0

I have a dataframe with the column 'purpose' that has a lot of string values that I want to standardize by finding a string and replacing it.

For instance, some very similar values are car purchase, buying a second-hand car, buying my own car, cars, second-hand car purchase, car, to own a car, purchase of a car, to buy a car

I used the following to make this change:

#replace anything to do with buying a car with "Vehicle"

credit_data['purpose'] = credit_data.purpose.str.replace(r'(^.*car.*$)','Vehicle')

and it worked great, all of those values were replaced with 'Vehicle'

I have a number of other similar strings in this column for other types, like education - supplementary education, education, getting an education, to get a supplementary education, university education, etc.

so, I looked up regex syntax and came up with the following:

#replace anything to do with education with "Education"

credit_data['purpose'] = credit_data.purpose.str.replace(r'(^.*education|university|educated.*$)','Education')

the results for this are similar to above - everything says education now - yay!

which brings me to my question - I've gone wrong somewhere in applying this to some of my other strings - for instance, I used a similar method for real estate:

#replace anything to do with real estate with real estate

credit_data['purpose'] = credit_data.purpose.str.replace(r'(^.*real estate|housing|house|property.*$)','Real Estate')

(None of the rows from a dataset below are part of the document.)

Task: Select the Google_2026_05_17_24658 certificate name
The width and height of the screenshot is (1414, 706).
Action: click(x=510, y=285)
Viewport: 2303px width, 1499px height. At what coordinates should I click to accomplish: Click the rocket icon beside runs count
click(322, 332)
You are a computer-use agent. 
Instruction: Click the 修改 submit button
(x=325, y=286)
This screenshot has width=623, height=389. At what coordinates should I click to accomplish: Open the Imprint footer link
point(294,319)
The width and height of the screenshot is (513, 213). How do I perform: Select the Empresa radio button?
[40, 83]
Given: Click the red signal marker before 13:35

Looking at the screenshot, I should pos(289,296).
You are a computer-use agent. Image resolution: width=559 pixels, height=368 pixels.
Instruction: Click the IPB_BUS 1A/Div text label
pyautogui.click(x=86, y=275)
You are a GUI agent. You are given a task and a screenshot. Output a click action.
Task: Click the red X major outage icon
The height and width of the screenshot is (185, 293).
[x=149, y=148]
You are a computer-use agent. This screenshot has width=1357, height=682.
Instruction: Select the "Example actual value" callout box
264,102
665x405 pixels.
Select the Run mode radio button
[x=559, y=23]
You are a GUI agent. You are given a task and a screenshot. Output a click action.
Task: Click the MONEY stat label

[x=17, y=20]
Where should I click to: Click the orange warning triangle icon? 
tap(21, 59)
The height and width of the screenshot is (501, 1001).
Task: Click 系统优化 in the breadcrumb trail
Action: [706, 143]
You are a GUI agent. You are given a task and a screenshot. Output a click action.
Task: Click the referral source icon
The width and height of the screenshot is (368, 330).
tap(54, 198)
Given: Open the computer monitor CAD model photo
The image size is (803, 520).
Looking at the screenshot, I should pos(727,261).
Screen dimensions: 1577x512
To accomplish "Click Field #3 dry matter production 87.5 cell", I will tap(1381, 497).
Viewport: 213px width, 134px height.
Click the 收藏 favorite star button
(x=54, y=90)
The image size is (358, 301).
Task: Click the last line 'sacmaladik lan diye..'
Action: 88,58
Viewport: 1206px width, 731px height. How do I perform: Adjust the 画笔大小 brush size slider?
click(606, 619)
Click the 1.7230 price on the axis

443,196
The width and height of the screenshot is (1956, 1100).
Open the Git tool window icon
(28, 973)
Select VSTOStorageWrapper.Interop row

and my results here are different - I started with values like purchase my own house, building a house, purchase of a property, etc. and all the method seems to have done was replace just the string i identified, instead of the entire string with just the replacement string.

so instead of having a bunch of entries that say "Real Estate" I have a bunch of entries that say purchase my own Real Estate, building a Real Estate, purchase of a Real Estate, etc.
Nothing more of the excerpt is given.